R/io_repertoires_read.R

Defines functions read_repertoires

Documented in read_repertoires

#' @title Read and process immune repertoire files to immundata
#'
#' @description
#' This is the main function for reading immune repertoire data into the
#' `immundata` framework. It reads one or more repertoire files (AIRR TSV,
#' 10X CSV, Parquet), performs optional preprocessing and column renaming,
#' aggregates sequences into receptors based on a provided schema, optionally
#' joins external metadata, performs optional postprocessing, and returns
#' an `ImmunData` object.
#'
#' The function handles different data types (bulk, single-cell) based on
#' the presence of `barcode_col` and `count_col`. For efficiency with large
#' datasets, it processes the data and saves intermediate results (annotations)
#' as a Parquet file before loading them back into the final `ImmunData` object.
#'
#' @param path Character vector. Path(s) to input repertoire files (e.g.,
#'   `"/path/to/data/*.tsv.gz"`). Supports glob patterns via [Sys.glob()].
#'   Files can be Parquet, CSV, TSV, or gzipped versions thereof. All files
#'   must be of the same type.
#'   Alternatively, pass the special string `"<metadata>"` to read file paths
#'   from the `metadata` table (see `metadata` and `metadata_file_col` params).

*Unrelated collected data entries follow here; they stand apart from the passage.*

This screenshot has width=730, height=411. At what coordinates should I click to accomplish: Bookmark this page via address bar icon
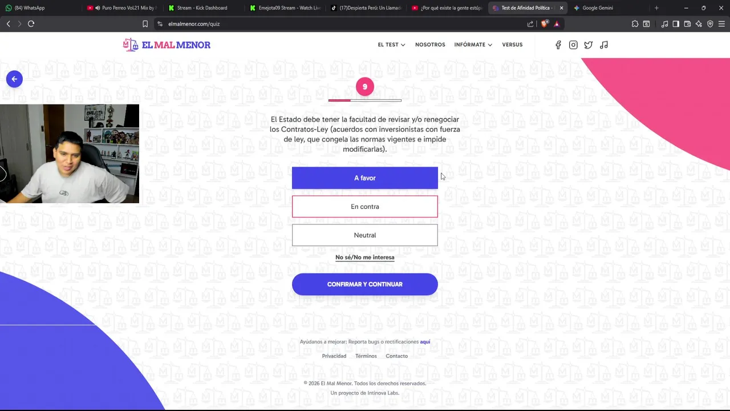145,24
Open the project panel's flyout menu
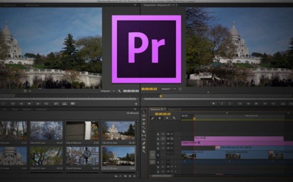 (135, 109)
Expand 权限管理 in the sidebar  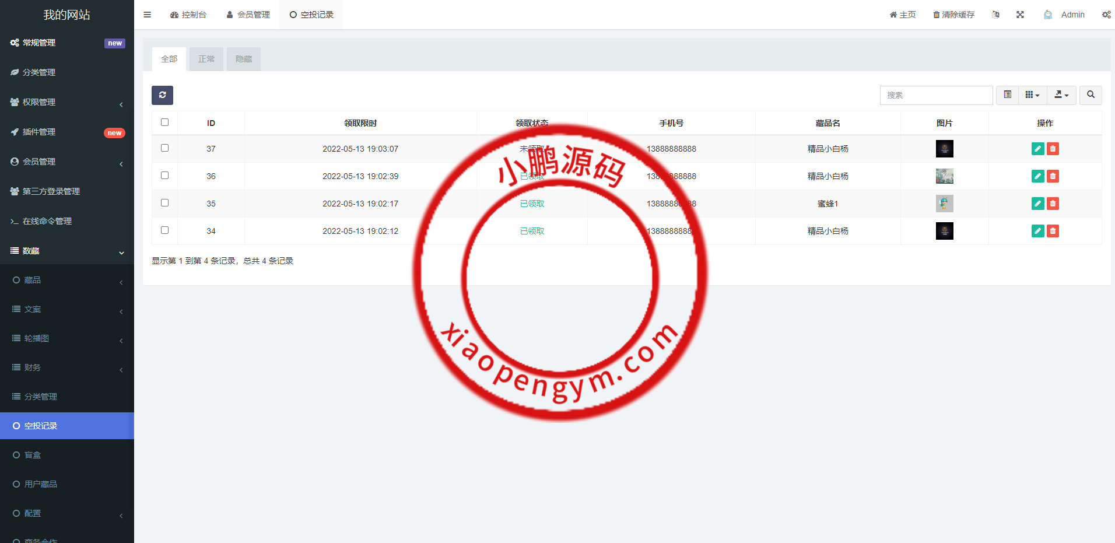(x=67, y=102)
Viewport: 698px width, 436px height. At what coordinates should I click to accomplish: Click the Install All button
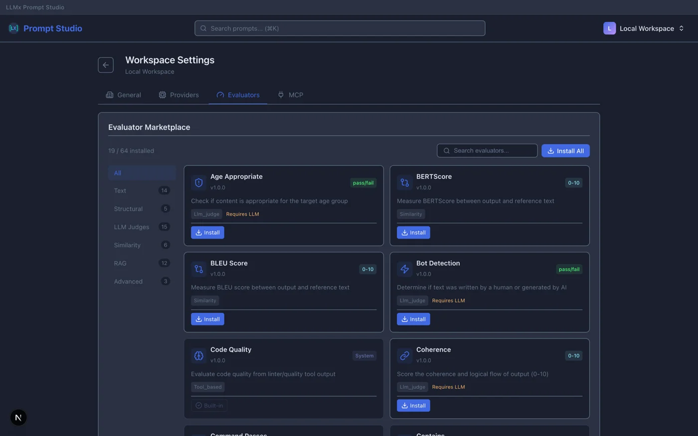click(x=565, y=150)
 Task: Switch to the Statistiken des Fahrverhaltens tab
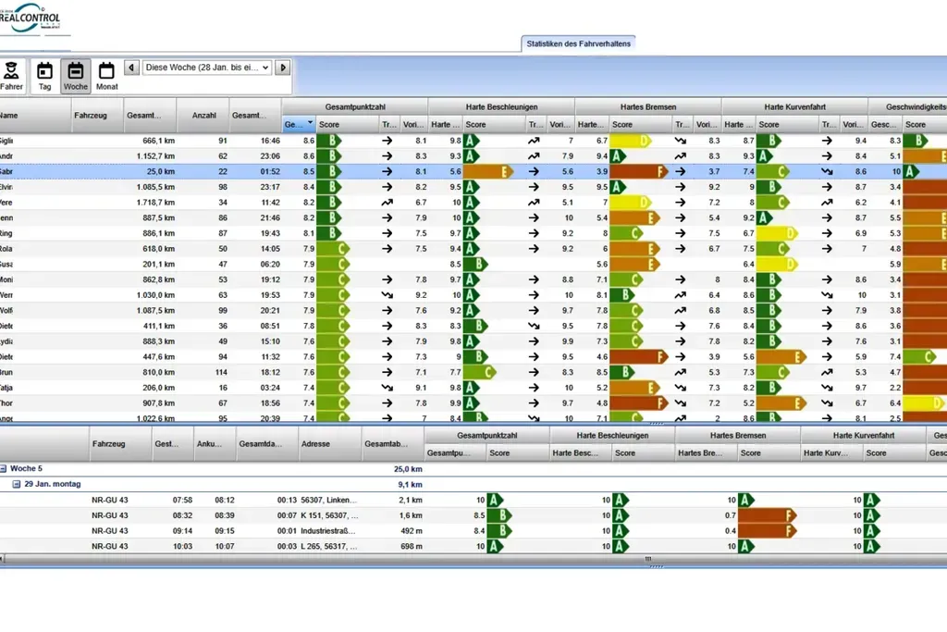(579, 43)
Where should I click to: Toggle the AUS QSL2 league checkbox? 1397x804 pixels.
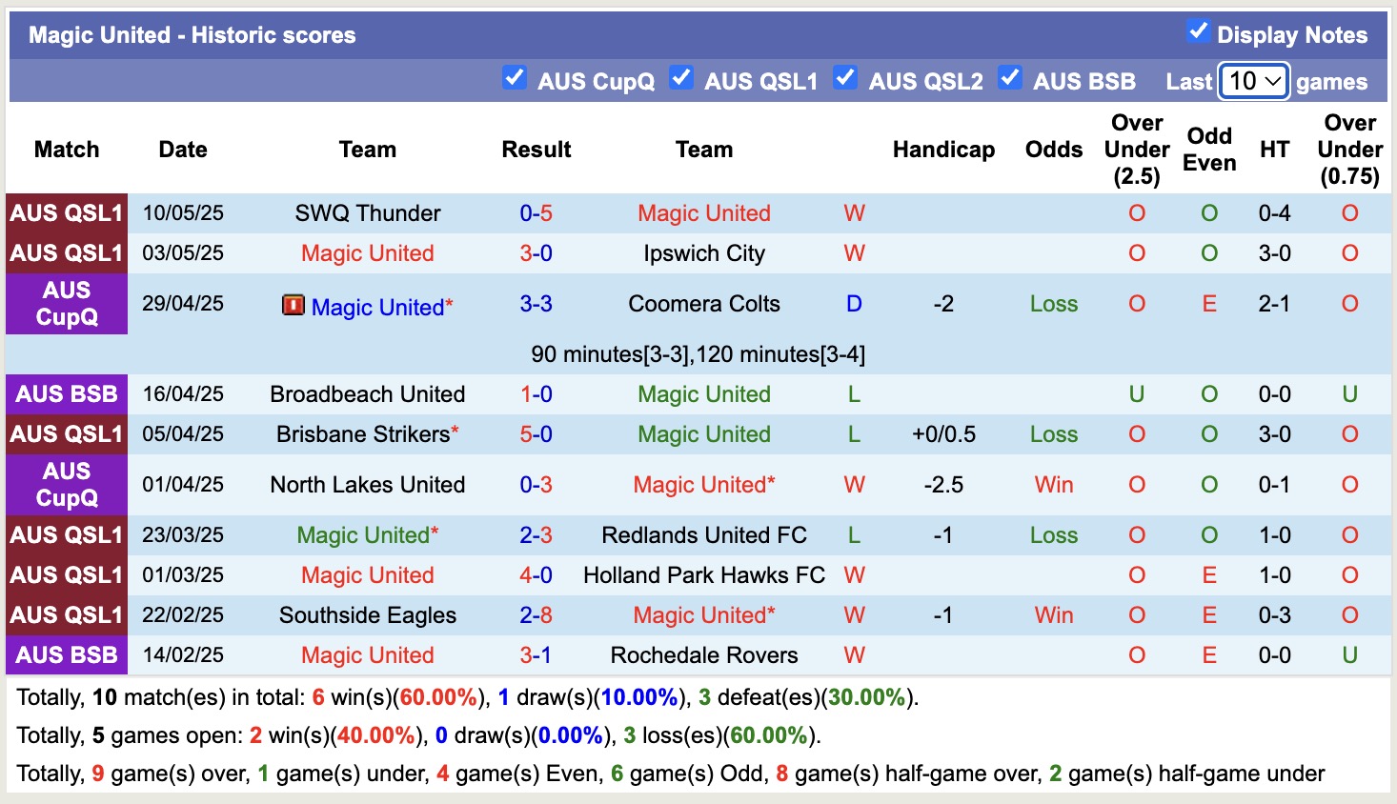coord(844,78)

#' @param schema Defines how unique receptors are identified. Can be:
#'   - A character vector of column names (e.g., `c("v_call", "j_call", "junction_aa")`).
#'   - A schema object created by [make_receptor_schema()], allowing specification
#'     of chains for pairing (e.g., `make_receptor_schema(features = c("v_call", "junction_aa"), chains = c("TRA", "TRB"))`).

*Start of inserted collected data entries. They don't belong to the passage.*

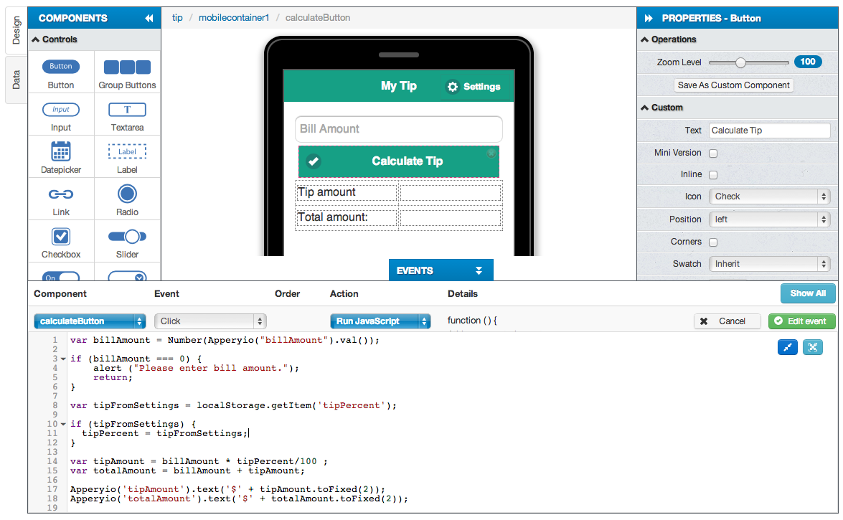
Task: Check the Corners checkbox
Action: [x=713, y=242]
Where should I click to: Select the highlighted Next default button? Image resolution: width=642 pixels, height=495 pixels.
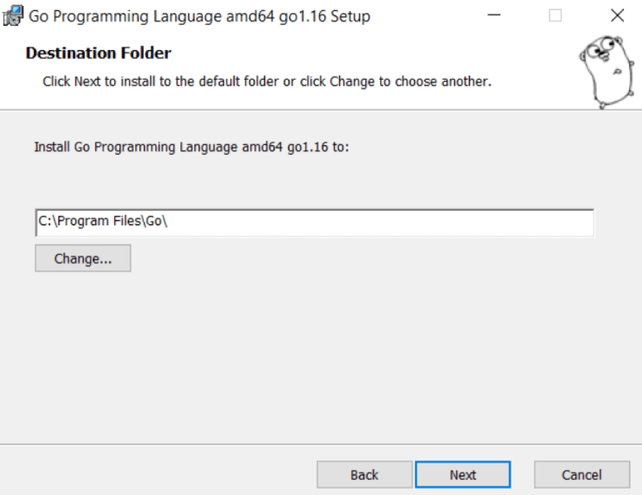click(463, 474)
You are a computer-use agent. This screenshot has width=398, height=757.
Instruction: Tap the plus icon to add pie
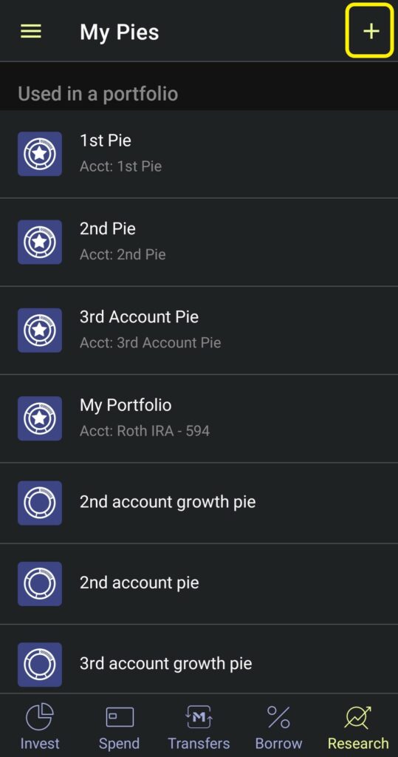point(371,31)
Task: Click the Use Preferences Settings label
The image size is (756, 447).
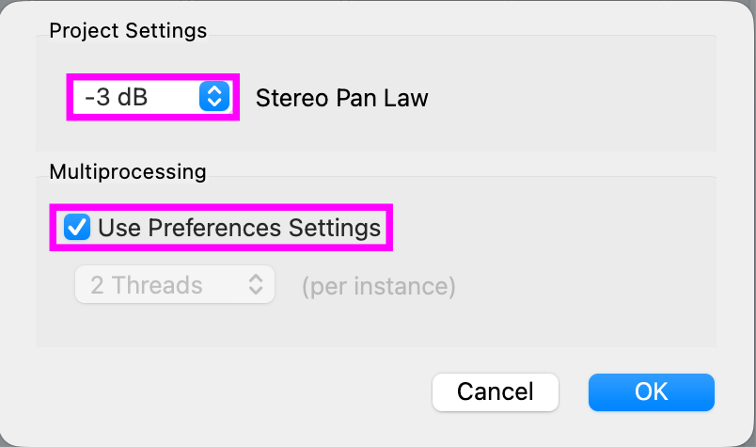Action: coord(239,228)
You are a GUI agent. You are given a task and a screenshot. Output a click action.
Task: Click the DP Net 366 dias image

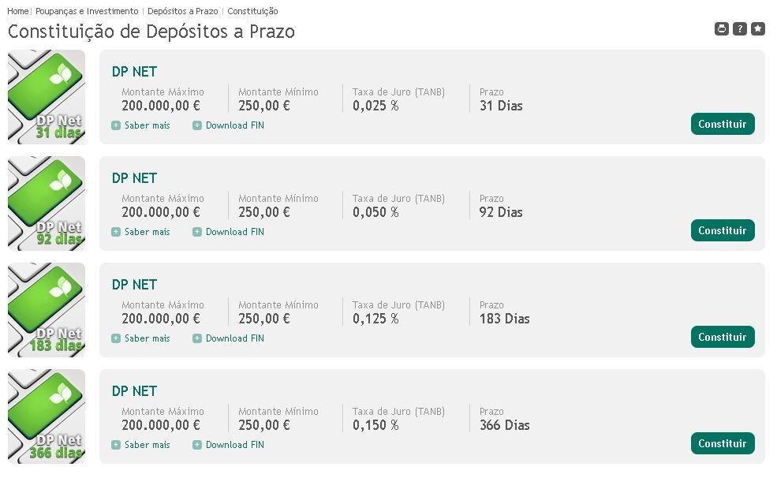tap(47, 416)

#' @param metadata Optional. A data frame containing
#'   metadata to be joined with the repertoire data, read by
#'   [read_metadata()] function. If `path = "<metadata>"`, this table *must*
#'   be provided and contain the file paths column specified by `metadata_file_col`.
#'   Default: `NULL`.
#' @param barcode_col Character(1). Name of the column containing cell barcodes
#'   or other unique cell/clone identifiers for single-cell data. Triggers
#'   single-cell processing logic in [agg_receptors()]. Default: `NULL`.
#' @param count_col Character(1). Name of the column containing UMI counts or
#'   frequency counts for bulk sequencing data. Triggers bulk processing logic
#'   in [agg_receptors()]. Default: `NULL`. Cannot be specified if `barcode_col` is also
#'   specified.
#' @param locus_col Character(1). Name of the column specifying the receptor chain
#'   locus (e.g., "TRA", "TRB", "IGH", "IGK", "IGL"). Required if `schema`
#'   specifies chains for pairing. Default: `NULL`.
#' @param umi_col Character(1). Name of the column containing UMI counts for
#'   single-cell data. Required when `barcode_col` is used. It is used to
#'   select the most abundant chain within a barcode (and within a locus for
#'   paired-chain schemas). Default: `NULL`.
#' @param preprocess List. A named list of functions to apply sequentially to the
#'   raw data *before* receptor aggregation. Each function should accept a
#'   data frame (or duckplyr_df) as its first argument. See
#'   [make_default_preprocessing()] for examples.
#'   Default: `make_default_preprocessing()`. Set to `NULL` or `list()` to disable.
#' @param postprocess List. A named list of functions to apply sequentially to the
#'   annotation data *after* receptor aggregation and metadata joining. Each
#'   function should accept a data frame (or duckplyr_df) as its first argument.
#'   See [make_default_postprocessing()] for examples.
#'   Default: `make_default_postprocessing()`. Set to `NULL` or `list()` to disable.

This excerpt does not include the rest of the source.